Every Day, Traders Lose Money They Never See Leaving
On public blockchains, trades go through. Prices are just slightly worse than they should have been. The difference quietly moves to someone who saw the trade coming and acted first.
This problem has a name, a measurable dollar scale, and a set of proposed fixes that each come with their own costs. Understanding it means being honest about how blockchains actually work, and equally honest about the financial system people claim blockchains should replace.
A Clarification Worth Making Early
There is no single way that all blockchains process transactions.
The problems described in this piece apply specifically to public-mempool blockchains. Ethereum is the most prominent example. Solana uses a fundamentally different architecture. Rather than a shared public waiting room, Solana forwards transactions directly to upcoming validators through a system called Gulf Stream. Different networks make very different architectural choices about how transactions move.
This distinction matters because a lot of criticism aimed at blockchain infrastructure applies to one specific design pattern, not to every network in existence.
The Public Waiting Room
On public-mempool blockchains, sending a transaction works like this. Your transaction does not go straight into the next block. First, it enters a public waiting area called the mempool. It sits there, readable by anyone watching the network, until a block producer picks it up and includes it in the next block.
That block producer has meaningful power. They choose which transactions enter the block and in what order. They can prioritize transactions with higher fees, delay certain ones, or reorder them in ways that benefit themselves.
The practical guarantee most chains offer today is called eventual inclusion. Submit a valid transaction and it will probably land within a few seconds. For sending money to a friend, that is perfectly fine. For executing time-sensitive financial operations in a publicly readable environment, a few seconds of uncertainty is a structural problem.
The Hidden Cost Has a Name
The name for what arises from this setup is MEV, short for Maximal Extractable Value.
Picture a sealed envelope. You write down exactly what you want to buy and what you are willing to pay. Before you hand it over, someone holds it up to a light, reads everything inside, places their own order first, and then passes yours along. Your transaction still goes through. You simply get a slightly worse price because of what they saw and acted on ahead of you.
On public-mempool blockchains, automated bots and block producers do exactly this at scale. They watch the mempool, identify trades that will move prices, and insert their own transactions ahead of those trades to capture the price movement. A related tactic called sandwiching places two transactions around a target trade, one before and one after, extracting value from both sides of the price move.

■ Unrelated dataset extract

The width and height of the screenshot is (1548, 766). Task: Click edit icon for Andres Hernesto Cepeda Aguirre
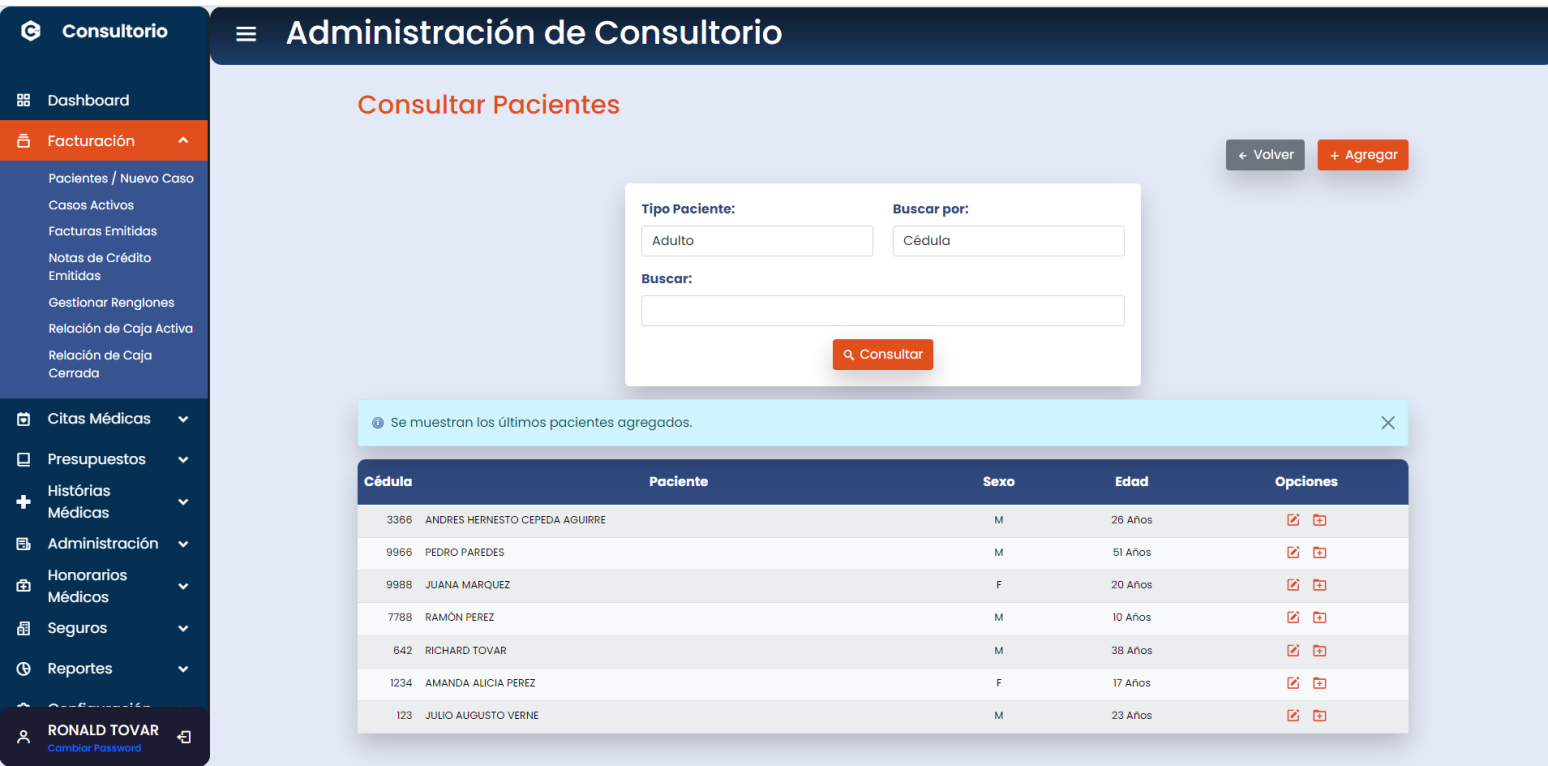pyautogui.click(x=1293, y=520)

The scale of this is not trivial. Research tracking Ethereum found over 500 million dollars extracted before the network’s 2022 architectural upgrade, and over 500,000 ETH extracted since then. Estimates vary by chain, attack type, and measurement period, but the pattern is consistent. MEV is a structural feature of how public-mempool systems work, not an edge case.

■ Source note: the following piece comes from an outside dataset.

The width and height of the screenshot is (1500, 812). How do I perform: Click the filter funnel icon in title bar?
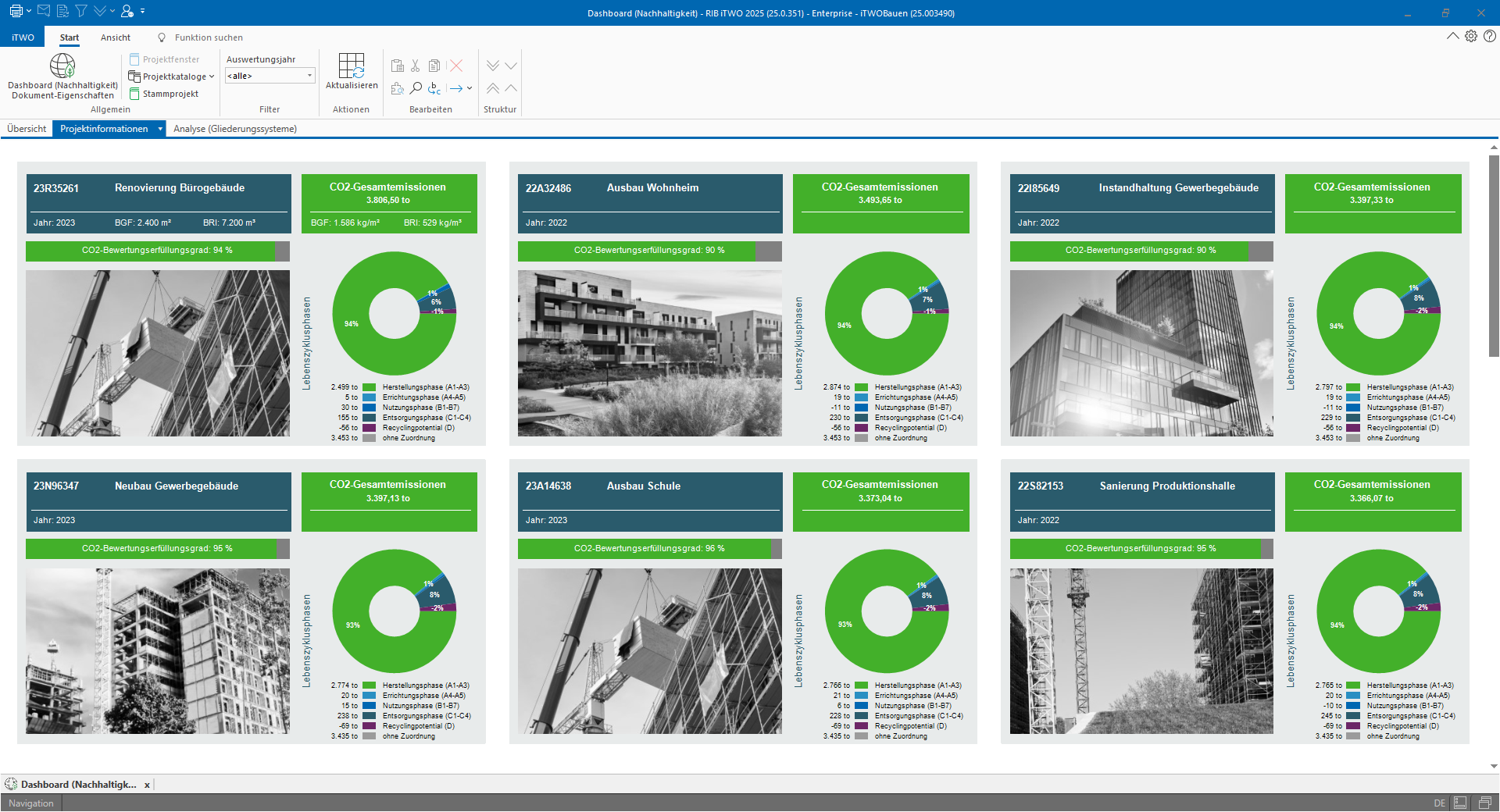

Traditional Finance Has the Same Problem, Dressed Differently
A common response to blockchain’s fairness problems is to point at traditional financial markets as the working model. That comparison deserves more scrutiny than it usually receives.
The New York Stock Exchange does not run a simple queue where the earliest order always wins. It uses a parity and priority model, where multiple factors determine execution order and some orders share execution at the same price level. The structure is considerably more complex than a clean, first-in-first-out line.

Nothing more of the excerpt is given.